Why is source-side data deduplication important for backup?

Source-side data deduplication is important in backup applications because it accelerates the backup process. Faster backups permit shorter backup windows and make backups less intrusive in business operations. Source-side deduplication accelerates backups by reducing network traffic because only unique blocks are transferred over the network. An important side effect of deduplication is a reduction in the storage required for backups.

What does "replication" have to do with deduplication?

Replication of backup sets across a WAN is a useful alternative to transporting tapes by truck. Deduplicating backup data before replication can significantly reduce the time necessary to move data across a network. Backups to the cloud are another example of where dedupe can greatly shorten backup windows.

How does deduplication work in virtualized environments?

Deduplication is especially beneficial in virtualized environments due to the high levels of redundant operating system and application code and data. This redundancy exists both within a single virtual machine image and across images. Deduplication is appropriate even when technologies like VMware's changed block tracking (CBT) are employed.

How does deduplication work with encrypted data?

With source-side deduplication, data are first deduplicated on the source platform. Next, unique blocks and block references are encrypted before being sent over the network.

What impact will deduplication have on backup performance?

Arkeia is acquiring Kadena Systems to accelerate backup and restores. Source-side dedupe technology improves performance in two ways.

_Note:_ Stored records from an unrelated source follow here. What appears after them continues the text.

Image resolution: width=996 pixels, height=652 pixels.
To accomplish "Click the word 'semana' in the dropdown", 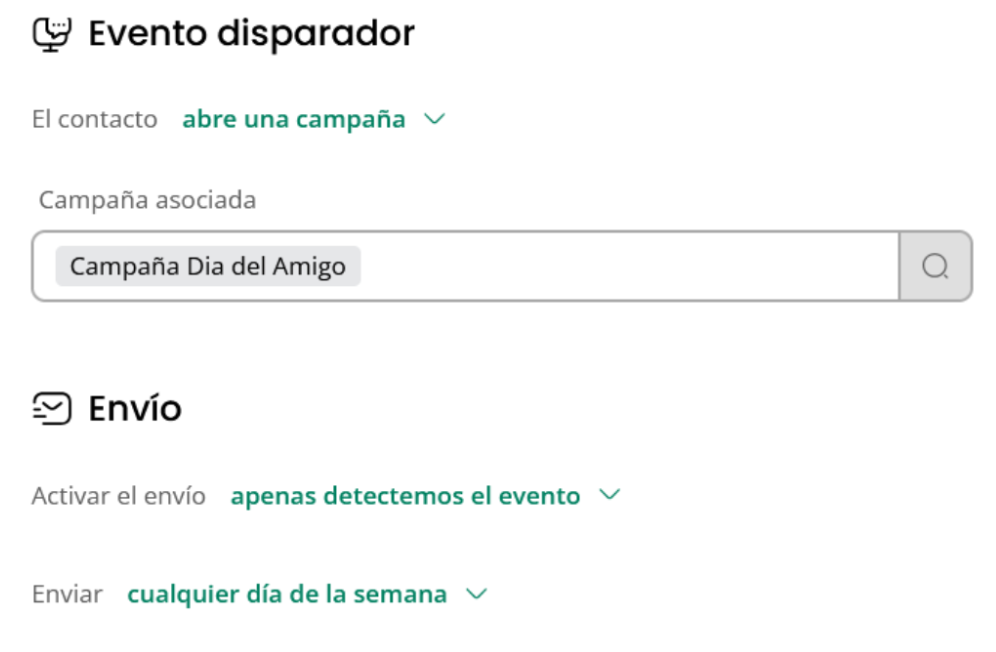I will 400,594.
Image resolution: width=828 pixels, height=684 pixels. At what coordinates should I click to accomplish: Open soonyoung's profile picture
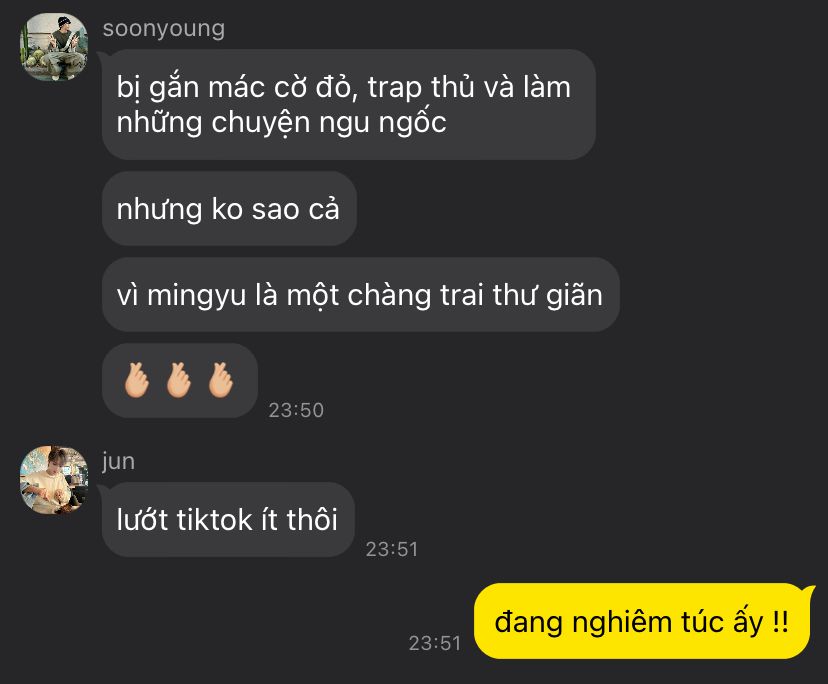click(54, 47)
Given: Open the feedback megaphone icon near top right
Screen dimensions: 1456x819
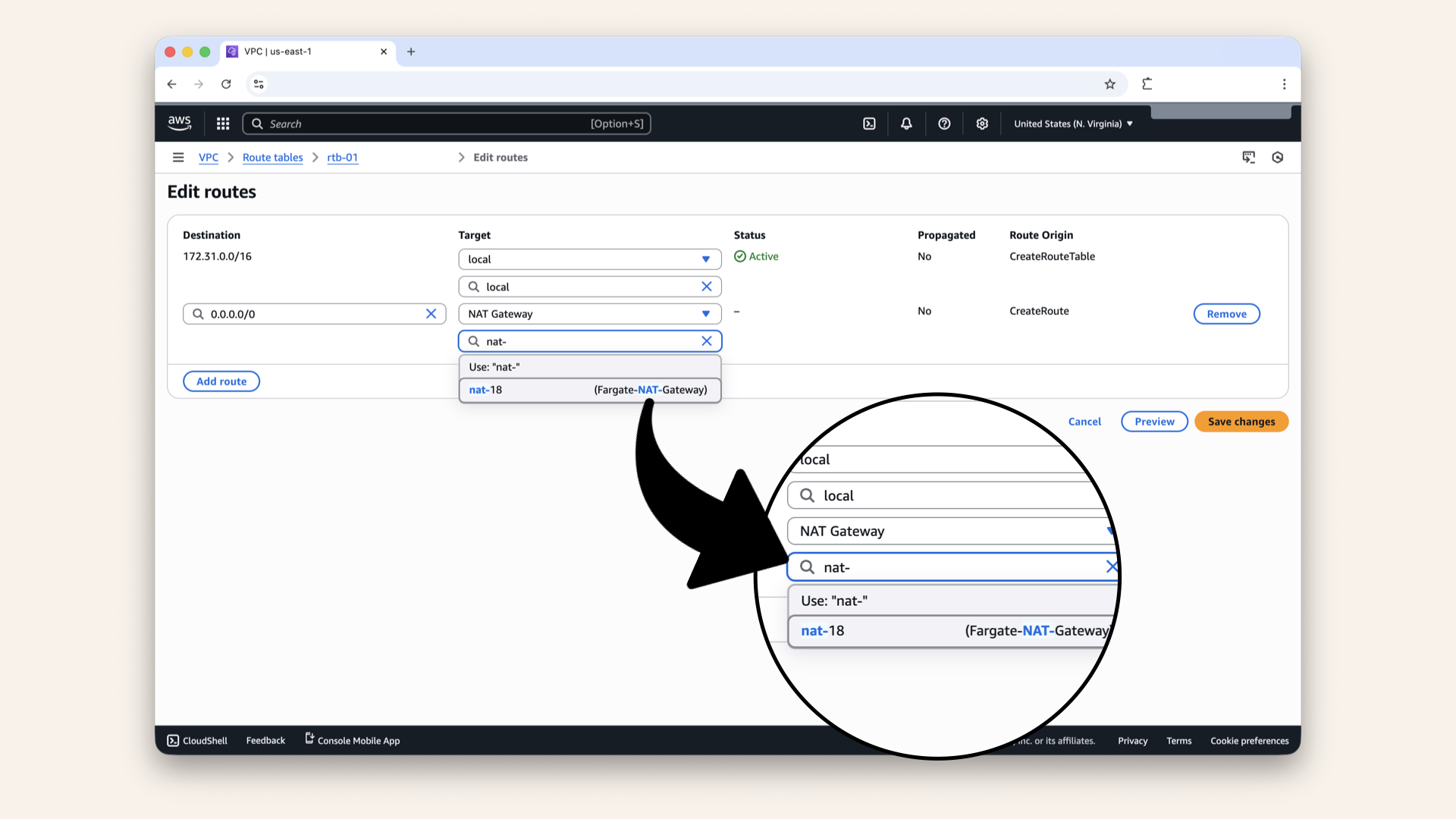Looking at the screenshot, I should click(1249, 157).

  • Deduplication accelerates backups and restores by reducing network traffic. If a block to be backed up is already known to the backup server, the block doesn't have to be transferred over the network.
  • Deduplication accelerates restores by allowing more backup sets to be stored on disk, for a given volume of disk storage.

While virtually all backup jobs will benefit from source-side deduplication, an administrator can specify clients for which data should not be deduplicated at the source. In this case, the data can either be deduplicated at the media server (i.e. the target) or simply backed up without deduplication. A single Arkeia backup job can mix all three types of backups.

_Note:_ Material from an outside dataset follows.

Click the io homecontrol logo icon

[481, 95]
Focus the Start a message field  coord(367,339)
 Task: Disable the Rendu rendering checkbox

Will the version of Arkeia Network Backup with deduplication be backwards-compatible with previous versions of Arkeia Network Backup? Will I have to install new agents?

Deduplication done at the target will be backwards compatible with existing Arkeia Network Backup Agents. Source-side deduplication will require agents to be updated to version 9 of Arkeia Network Backup.

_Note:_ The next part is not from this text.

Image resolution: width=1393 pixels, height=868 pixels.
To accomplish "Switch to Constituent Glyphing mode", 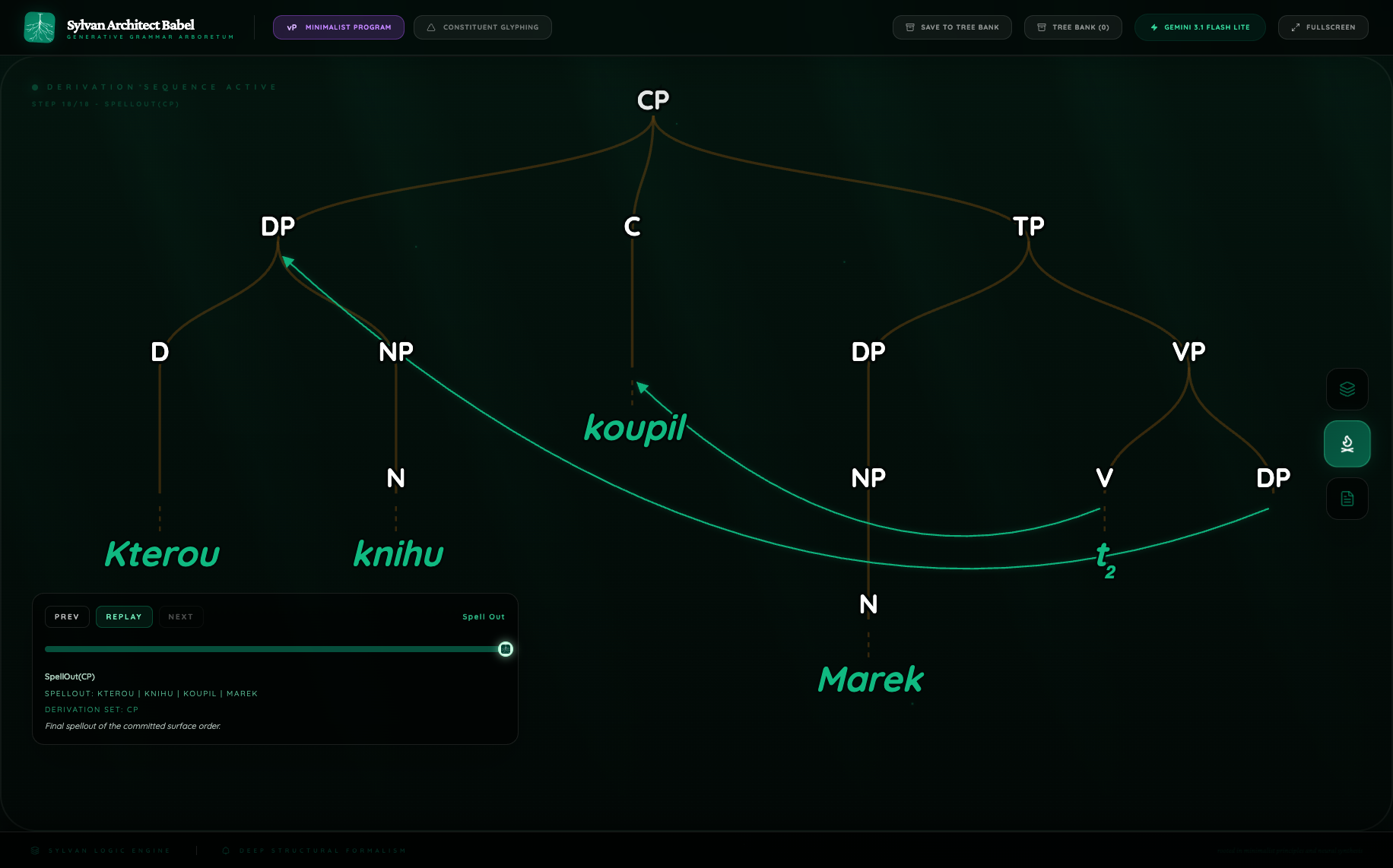I will coord(482,27).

Will deduplication be available as an appliance or software?

Deduplication will be available on backup servers deployed as an appliance, a virtual appliance, and as traditional software. It is possible to upgrade any Arkeia appliances under maintenance to version 9.0 firmware so current appliance customers can benefit from source-side deduplication. No hardware upgrades are necessary because source-side deduplication leverages the processors at the client computer to compress data before it travels over the network.